The real estate investment manager raised initial equity from long-term investors PGGM, Allianz Real Estate and Crédit Agricole Assurances.

AEW has raised €475 million of equity for a new closed-ended European urban logistics and light industrial strategy called ULLIS, PERE has learned.

The three main investors in the new platform, which is structured as a scalable partnership, are Dutch pension fund PGGM, Allianz Real Estate, the real estate investment management arm of German insurer Allianz, and French insurer Crédit Agricole Assurances. The real estate investment manager declined to comment on the ownership stake of each investor in ULLIS.
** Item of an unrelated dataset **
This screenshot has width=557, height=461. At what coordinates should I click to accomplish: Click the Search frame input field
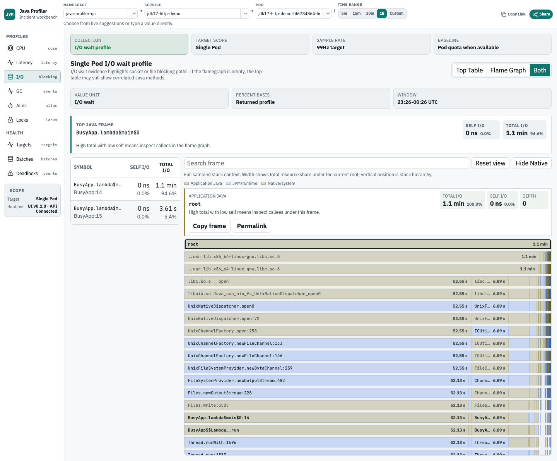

All three are long-term investors in LOGISTIS, AEW’s pan-European logistics strategy, which the firm launched in 1999 and now has grown to €4 billion in assets. “We thought we should create a platform complementary to LOGISTIS, but not targeting standard logistics, but targeting urban light industrial,” Rémy Vertupier, co-head of institutional fund management, separate accounts and club deals at AEW, told PERE. “After having discussed many times with municipalities, communities and so on, it seems kind of unrealistic to us that many pure logistics facilities with heavy truck traffic will be developed within cities… We think light industrial is a good compromise to accommodate industrial activities within cities.”

Light industrial typically refers to warehouses and manufacturing facilities that are less than 120,000 square feet and are focused on the distribution and production of smaller consumer goods, according to commercial brokerage CBRE.
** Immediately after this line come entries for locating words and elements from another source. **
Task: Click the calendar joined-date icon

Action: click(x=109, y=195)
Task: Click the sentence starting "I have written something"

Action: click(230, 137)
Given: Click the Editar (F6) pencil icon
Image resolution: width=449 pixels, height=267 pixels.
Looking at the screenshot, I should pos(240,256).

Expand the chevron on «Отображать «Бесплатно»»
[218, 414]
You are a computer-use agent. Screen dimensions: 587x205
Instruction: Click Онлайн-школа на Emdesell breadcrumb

AEW will target the development of an initial portfolio of approximately €800 million over the next three to four years, focused on urban logistics and light industrial assets in major metropolitan areas of France, Germany and the Netherlands. The firm has identified a pipeline of “a couple hundred million,” according to Vertupier. With ULLIS, the firm will be pursuing a build-to-core strategy with a targeted 35 percent loan-to-value ratio. AEW declined to disclose performance targets.

AEW Vertupier
Vertupier: aims to develop an €800m urban logistics portfolio in Europe over the next 3-4 years

Most of the €475 million of equity is expected to be deployed across brownfield developments, along with the acquisition of some income-producing assets. The brownfield redevelopment projects will involve demolishing outdated and obsolete industrial plants or areas to develop new high-quality assets. The average transaction size will range from €25 million to €50 million.
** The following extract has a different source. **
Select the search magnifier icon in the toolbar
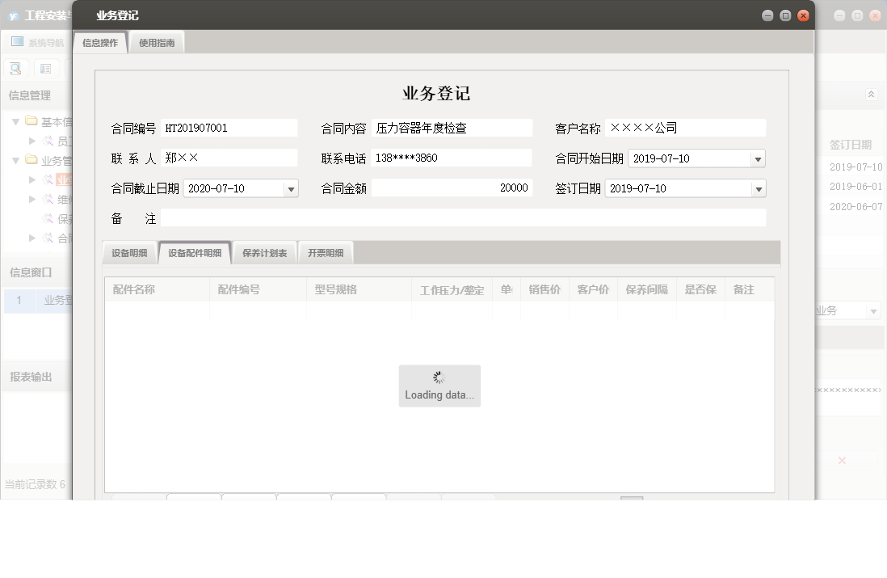Image resolution: width=887 pixels, height=578 pixels. coord(15,69)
Demand for urban light industrial space is expected to increase from the growth in urbanization, the rise in urban distribution and the impact of technology adoption in logistics and the greater need for skilled labor in light industrial facilities. “We see the industry being more and more driven by new technologies, robotics, advanced IT systems, software, etcetera. Industrialists are looking for small-sized units to have high-technology production capacity,” said Vertupier. “These units need skilled labor to be run.”

Vertupier is undaunted by the numerous real estate managers that have similarly launched last-mile logistics platforms in recent years, such as Blackstone with its Mileway business and MARK with its Crossbay platform. “Competition is much more intense than I have ever seen it,” he said. “But on the other hand, it is justified because when I look at the leasing market, it has never been as it is today. There’s very strong demand out there. So that justifies the competition. I’m not afraid of competition because the market has provided a lot of opportunities because of the demand. So I’m more concerned with avoiding missing market share today, which will have the greatest value tomorrow.”

AEW has a 20-year track record investing in industrial and logistics assets in France, Germany, the Netherlands, Belgium, the UK, Poland, the Czech Republic, Italy and Spain.  Logistics represents 17 percent of the firm’s European property portfolio and 16 percent of its global portfolio. In addition to LOGISTIS and ULLIS, the firm’s European logistics platform also includes LOGISTIS UK, which has raised €290 million in equity, of which approximately 60 percent has been allocated to investment projects.

AEW is one of the world’s largest real estate asset managers, with €68.9 billion of assets under management as of September 30. Of that amount, €32.8 billion is in Europe.